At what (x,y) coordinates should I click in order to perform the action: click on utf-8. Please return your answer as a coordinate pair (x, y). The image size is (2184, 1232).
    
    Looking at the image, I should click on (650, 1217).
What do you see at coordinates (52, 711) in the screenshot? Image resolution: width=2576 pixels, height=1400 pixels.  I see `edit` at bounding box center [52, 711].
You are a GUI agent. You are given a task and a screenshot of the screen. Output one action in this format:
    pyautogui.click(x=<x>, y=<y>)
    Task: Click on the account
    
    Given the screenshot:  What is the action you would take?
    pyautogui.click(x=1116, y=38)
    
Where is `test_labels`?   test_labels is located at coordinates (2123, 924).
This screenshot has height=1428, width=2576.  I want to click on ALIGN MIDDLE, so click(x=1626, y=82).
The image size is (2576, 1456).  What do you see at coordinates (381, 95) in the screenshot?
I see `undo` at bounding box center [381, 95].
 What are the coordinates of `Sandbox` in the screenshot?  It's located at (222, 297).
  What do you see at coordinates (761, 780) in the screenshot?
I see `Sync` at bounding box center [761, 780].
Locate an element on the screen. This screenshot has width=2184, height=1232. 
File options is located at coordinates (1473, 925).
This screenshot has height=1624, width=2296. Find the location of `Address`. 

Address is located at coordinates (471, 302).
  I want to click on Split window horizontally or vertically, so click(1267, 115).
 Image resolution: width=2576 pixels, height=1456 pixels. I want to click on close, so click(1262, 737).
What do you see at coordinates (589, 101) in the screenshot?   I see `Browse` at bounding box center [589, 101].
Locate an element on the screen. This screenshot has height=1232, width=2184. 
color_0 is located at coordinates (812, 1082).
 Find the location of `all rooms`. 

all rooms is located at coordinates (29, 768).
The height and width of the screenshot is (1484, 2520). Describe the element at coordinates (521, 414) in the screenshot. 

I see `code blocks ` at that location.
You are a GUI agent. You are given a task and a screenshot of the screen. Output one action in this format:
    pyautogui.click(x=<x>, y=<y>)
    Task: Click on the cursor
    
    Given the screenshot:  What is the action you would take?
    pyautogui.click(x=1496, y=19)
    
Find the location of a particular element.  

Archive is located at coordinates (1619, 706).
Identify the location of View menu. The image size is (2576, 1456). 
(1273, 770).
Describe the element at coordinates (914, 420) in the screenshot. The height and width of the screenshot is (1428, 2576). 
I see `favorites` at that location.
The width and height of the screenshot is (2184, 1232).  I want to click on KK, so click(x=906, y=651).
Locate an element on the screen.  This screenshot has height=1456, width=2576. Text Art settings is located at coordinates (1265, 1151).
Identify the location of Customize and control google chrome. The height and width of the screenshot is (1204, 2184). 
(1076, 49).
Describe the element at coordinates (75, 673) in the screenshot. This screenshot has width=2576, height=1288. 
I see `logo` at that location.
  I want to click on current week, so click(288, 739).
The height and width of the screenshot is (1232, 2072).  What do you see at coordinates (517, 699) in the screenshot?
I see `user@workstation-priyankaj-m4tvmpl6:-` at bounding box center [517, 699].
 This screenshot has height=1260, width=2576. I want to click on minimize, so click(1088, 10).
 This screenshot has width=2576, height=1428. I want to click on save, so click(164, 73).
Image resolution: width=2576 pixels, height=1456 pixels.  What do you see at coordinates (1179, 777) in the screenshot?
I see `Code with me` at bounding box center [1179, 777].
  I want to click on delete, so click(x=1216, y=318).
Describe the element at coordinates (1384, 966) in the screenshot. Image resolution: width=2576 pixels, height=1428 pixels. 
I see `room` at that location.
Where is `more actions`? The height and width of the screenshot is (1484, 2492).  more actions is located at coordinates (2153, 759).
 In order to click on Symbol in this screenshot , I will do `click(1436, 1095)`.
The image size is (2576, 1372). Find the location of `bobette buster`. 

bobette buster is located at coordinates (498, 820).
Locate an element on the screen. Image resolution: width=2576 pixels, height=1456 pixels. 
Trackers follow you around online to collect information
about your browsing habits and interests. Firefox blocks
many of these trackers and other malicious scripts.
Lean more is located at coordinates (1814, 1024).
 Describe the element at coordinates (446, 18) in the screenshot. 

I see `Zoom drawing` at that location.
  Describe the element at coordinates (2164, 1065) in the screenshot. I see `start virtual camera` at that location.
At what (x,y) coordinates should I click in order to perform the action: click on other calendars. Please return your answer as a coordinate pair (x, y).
-*-*-
Work to complete> Reproduce the records word for word, from the very first line up to and including the line that contains "File options is".

Response>
At what (x,y) coordinates should I click in order to perform the action: click on utf-8. Please return your answer as a coordinate pair (x, y). The image size is (2184, 1232).
    
    Looking at the image, I should click on (650, 1217).
What do you see at coordinates (52, 711) in the screenshot? Image resolution: width=2576 pixels, height=1400 pixels.  I see `edit` at bounding box center [52, 711].
You are a GUI agent. You are given a task and a screenshot of the screen. Output one action in this format:
    pyautogui.click(x=<x>, y=<y>)
    Task: Click on the account
    
    Given the screenshot:  What is the action you would take?
    pyautogui.click(x=1116, y=38)
    
Where is `test_labels`?   test_labels is located at coordinates (2123, 924).
This screenshot has height=1428, width=2576.  I want to click on ALIGN MIDDLE, so click(x=1626, y=82).
The image size is (2576, 1456).  What do you see at coordinates (381, 95) in the screenshot?
I see `undo` at bounding box center [381, 95].
 What are the coordinates of `Sandbox` in the screenshot?  It's located at (222, 297).
  What do you see at coordinates (761, 780) in the screenshot?
I see `Sync` at bounding box center [761, 780].
Locate an element on the screen. This screenshot has width=2184, height=1232. 
File options is located at coordinates (1473, 925).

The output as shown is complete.